» **Problem to solve**: The records below are to be reproduced word for word.

» **Source data**:
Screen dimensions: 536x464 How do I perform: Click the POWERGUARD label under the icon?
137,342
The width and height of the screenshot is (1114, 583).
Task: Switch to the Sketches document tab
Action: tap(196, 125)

» **Exercise answer**:
Screen dimensions: 536x464 How do I perform: Click the POWERGUARD label under the icon?
137,342
The width and height of the screenshot is (1114, 583).
Task: Switch to the Sketches document tab
Action: tap(196, 125)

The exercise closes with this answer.